You are viewing a plain text version of this content. The canonical link for it is here.
Posted to commits@impala.apache.org by fr...@apache.org on 2019/07/02 14:02:18 UTC

[impala] 01/03: IMPALA-6159 / KUDU-2192: Enable TCP keepalive for all outbound connections

This is an automated email from the ASF dual-hosted git repository.

fredyw pushed a commit to branch master
in repository https://gitbox.apache.org/repos/asf/impala.git

commit 7206b52e5b6ab1df045e4249d859129d32aacf6b
Author: Michael Ho <kw...@cloudera.com>
AuthorDate: Thu Jun 20 18:34:02 2019 -0700

    IMPALA-6159 / KUDU-2192: Enable TCP keepalive for all outbound connections
    
    This change enables TCP keepalive for all outbound connections.
    This aims to handle cases in which the remote peer may have
    dropped off the network without sending a TCP RST. For instance,
    a remote host could have hit a kernel panic and got power cycled.
    In which case, the existing TCP connection to that host may be
    stale. In an idle cluster, this stale connection may not be detected
    until the next use of it, in which case it will result in a RPC
    failure due to TCP RST sent from the restarted peer.
    
    By enabling TCP keepalive, we ensure that stale TCP connections
    in an idle cluster will be detected and closed within a time bound
    so a new connection will be created on the next use. This change
    introduces 3 different flags:
    
    --tcp_keepalive_probe_period_s: the duration in seconds a TCP connection
    has to be idle before keepalive probes started to be sent.
    
    --tcp_keepalive_retry_period_s: the duration in seconds between successive
    keepalive probes if previous probes didn't get an ACK from remote peer.
    
    --tcp_keepalive_retry_count: the maximum number of TCP keepalive probes
    sent without an ACK before declaring the remote peer as dead.
    
    Testing:
    - Used TCP dump to verify that keepalive probes are being sent periodically.
    - Verified that blocking all incoming traffic to a server's port via an iptable
    rule caused the TCP connection to be closed and the keepalive probes to stop
    eventually.

# # # #

Please pick up the TCP keepalive commit message above and continue it from its last line. The data that follows comes from a separate source.

* **Given information**
# # # #

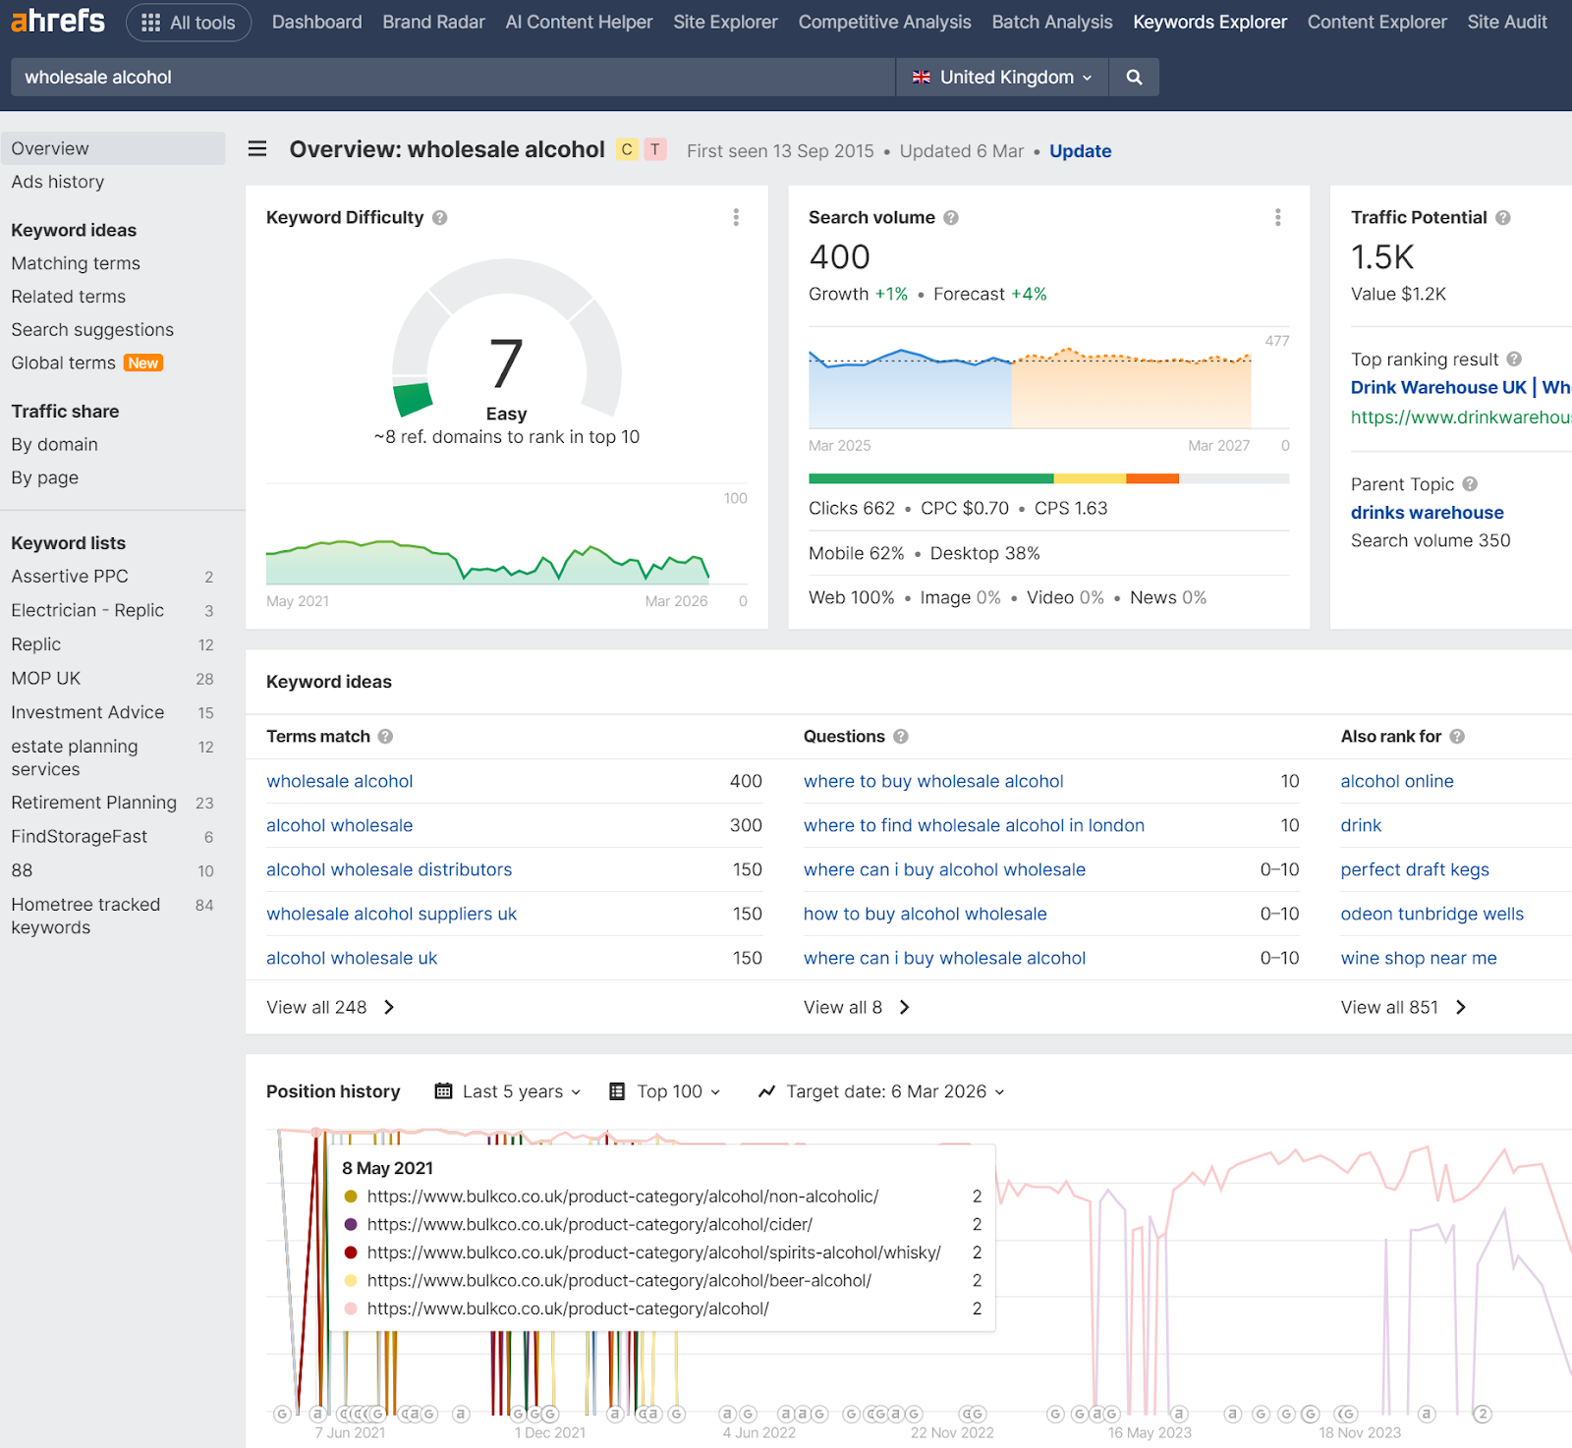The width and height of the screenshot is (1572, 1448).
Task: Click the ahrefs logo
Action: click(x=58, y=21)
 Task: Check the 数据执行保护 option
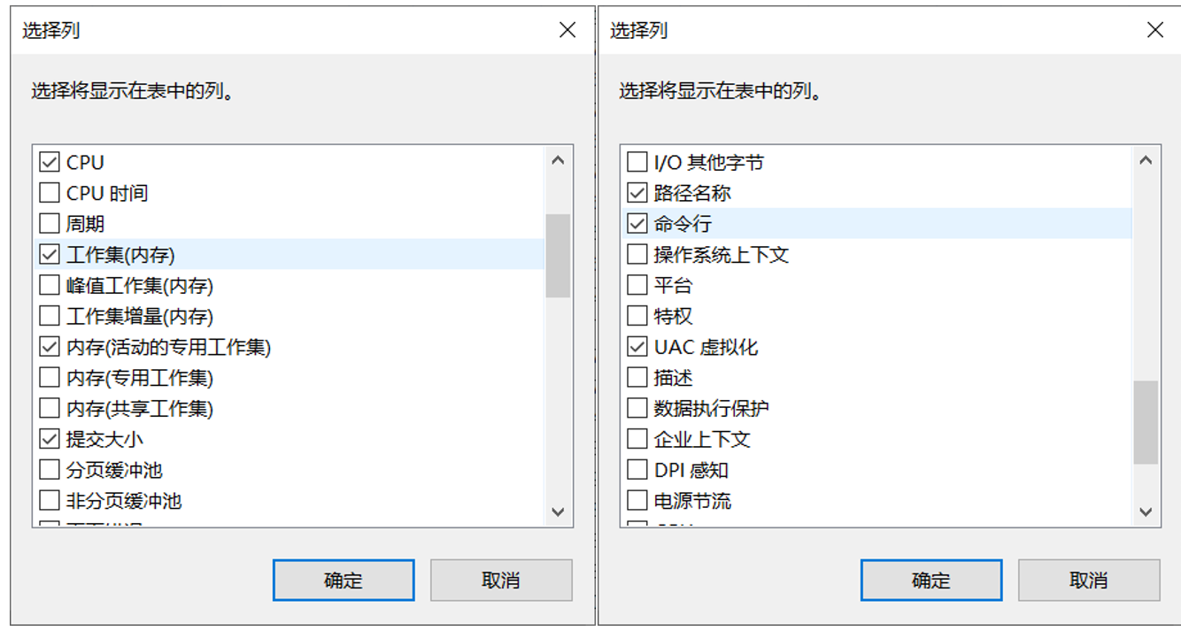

# # # #

* **Response to the task**
    Change-Id: Iaa1d66d83aea1cc82d07fc6217be5fc1306695bc
    Reviewed-on: http://gerrit.cloudera.org:8080/13702
    Reviewed-by: Alexey Serbin <as...@cloudera.com>
    Reviewed-by: Todd Lipcon <to...@apache.org>
    Tested-by: Kudu Jenkins
    Reviewed-on: http://gerrit.cloudera.org:8080/13764
    Reviewed-by: Impala Public Jenkins <im...@cloudera.com>
    Tested-by: Impala Public Jenkins <im...@cloudera.com>
---
 be/src/kudu/rpc/connection.cc  |  8 ++++++++
 be/src/kudu/rpc/connection.h   |  7 +++++++
 be/src/kudu/rpc/reactor.cc     | 33 ++++++++++++++++++++++++++++++++-
 be/src/kudu/rpc/reactor.h      |  4 ++++
 be/src/kudu/rpc/rpc-test.cc    | 37 ++++++++++++++++++++++++++++++++++++-
 be/src/kudu/util/net/socket.cc | 18 ++++++++++++++++++
 be/src/kudu/util/net/socket.h  |  7 +++++++
 7 files changed, 112 insertions(+), 2 deletions(-)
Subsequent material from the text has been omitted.